He then describes how the DBCFT got so much attention from House Republicans immediately before passage of the TCJA. (He does not acknowledge the possibility of exchange rate appreciation.) He concludes:

“This tax — strongly opposed by American multinational corporations and big box retailers — not only would have leveled the playing field with respect to WTO rules, but also would have provided an innovative alternative to the application of tariffs. A conservative Administration might do well to look at such a tax as part of its trade agenda.” [Emphasis added.]

With protectionist trade measures being so prominent on Trump’s policy agenda, if he is elected we should not be surprised if there is renewed interest in the DBCFT. Yes, it is a long shot. The same opposition from business groups will emerge.

But if Trump is determined to pursue broad-based tariffs that are also strongly opposed by businesses, those businesses might have to choose between tariffs and a DBCFT.

Tax Administration

The plan calls for the IRS budget to be held constant in real terms (so the increase included in the Inflation Reduction Act would be rescinded). Funds and authority of the Office of the Taxpayer Advocate would be increased. The Office of Equity, Diversity, and Inclusion would be closed.

There would be a much greater emphasis on improving technology and potential expansion of funds in this area if “IT management is changed; an effective well-considered implementation plan is adopted; and serious oversight is put in place.” More of the top positions in the IRS would be held by presidential appointees.

Speaking of changes in management, many more of the top positions in the IRS would be held by presidential appointees. Adding to the commissioner and chief counsel, presidential appointees would include at a minimum the deputy commissioner for services and enforcement, the deputy commissioner for operations support, the national taxpayer advocate, and the commissioners of the Wage and Investment Division, the Large Business and International Division, the Small Business/Self-Employed Division, and the Tax-Exempt and Government Entities Division. Also, a new presidentially appointed deputy commissioner for operations support would be installed, and various senior IT managers would be replaced. All of that would be necessary because “the culture, administrative practices, and management need to change.”

Also, information reporting should be restrained. Interest on overpayments would be increased. The time limit for suing for improper collection would be extended. The Tax Court’s jurisdiction would be expanded. And there would be relief from the “most punitive penalties.”

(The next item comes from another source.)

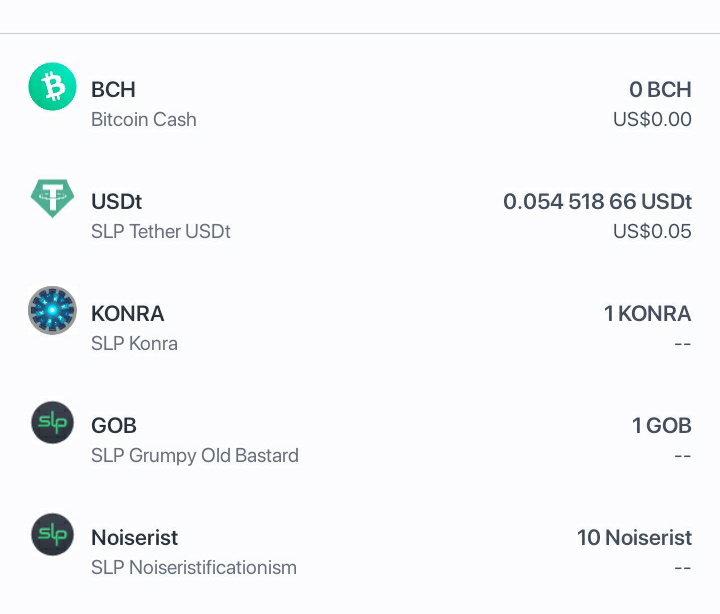
Task: Select the GOB token name
Action: 114,426
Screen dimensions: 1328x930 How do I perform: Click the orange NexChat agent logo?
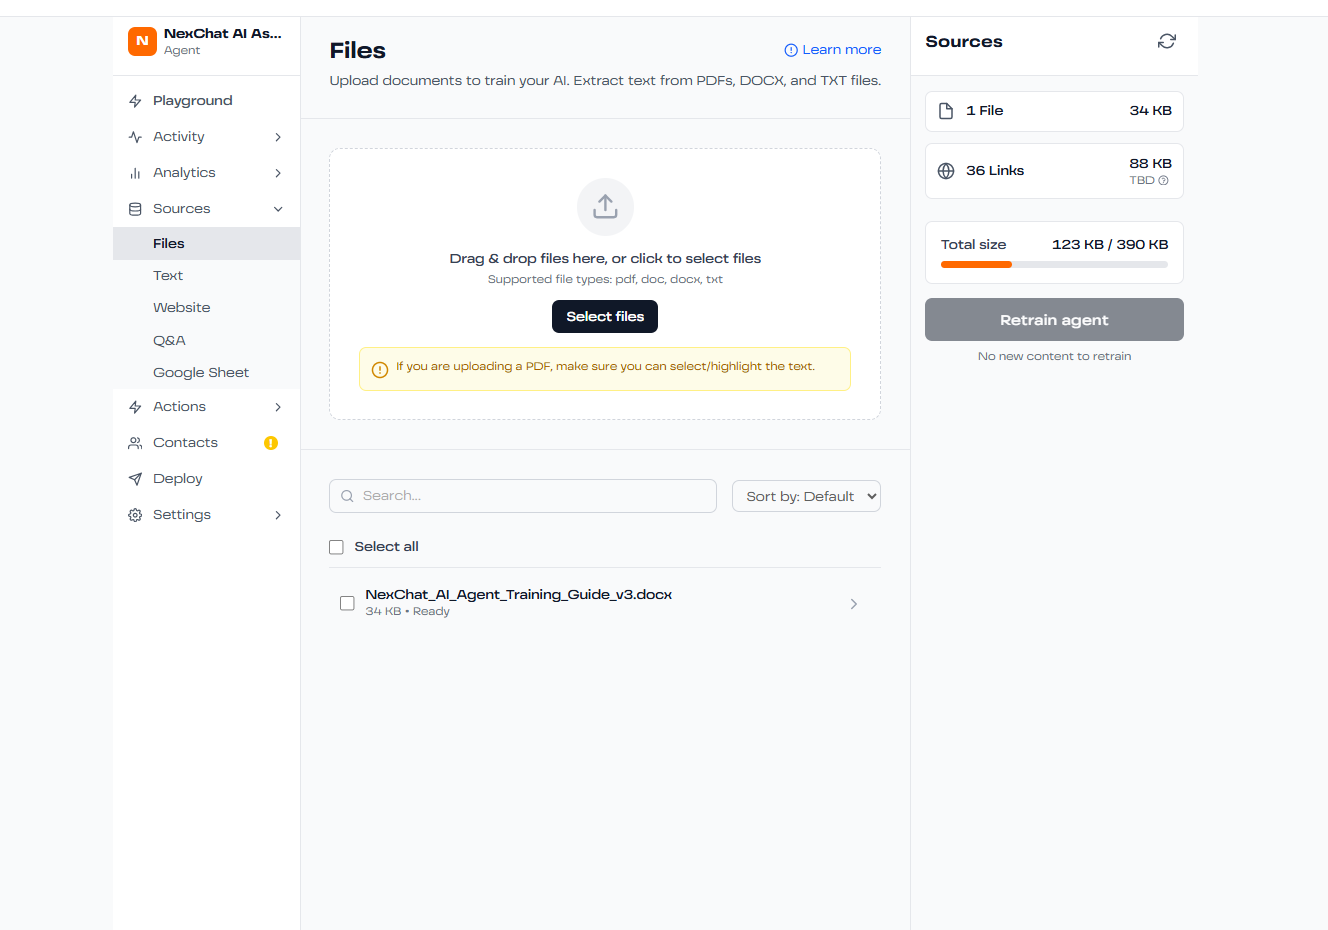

What’s Possible? It Depends

If Trump is elected, many expect him to exercise executive power to the fullest extent. If Democrats control either house of Congress, much of his agenda requiring legislation will likely be stymied. If the Republicans gain control of the House and Senate — the odds of retaking the latter are especially strong — Trump would likely obtain passage of a great deal of his tax and spending proposals using a single budget reconciliation bill, which, instead of needing 60 votes to block a filibuster, would need only a simple majority to pass in the Senate.

But some of his policy goals that require legislation might not be included in a reconciliation bill if they produce no changes in outlays or revenue, or if any changes are merely incidental to the nonbudgetary components of the provision.

New Tax Breaks

The introduction to the Project 2025 volume states that all its authors do not share the same views. As noted, in Chapter 22 the three authors urge that most deductions and credits be repealed, including deductions for education.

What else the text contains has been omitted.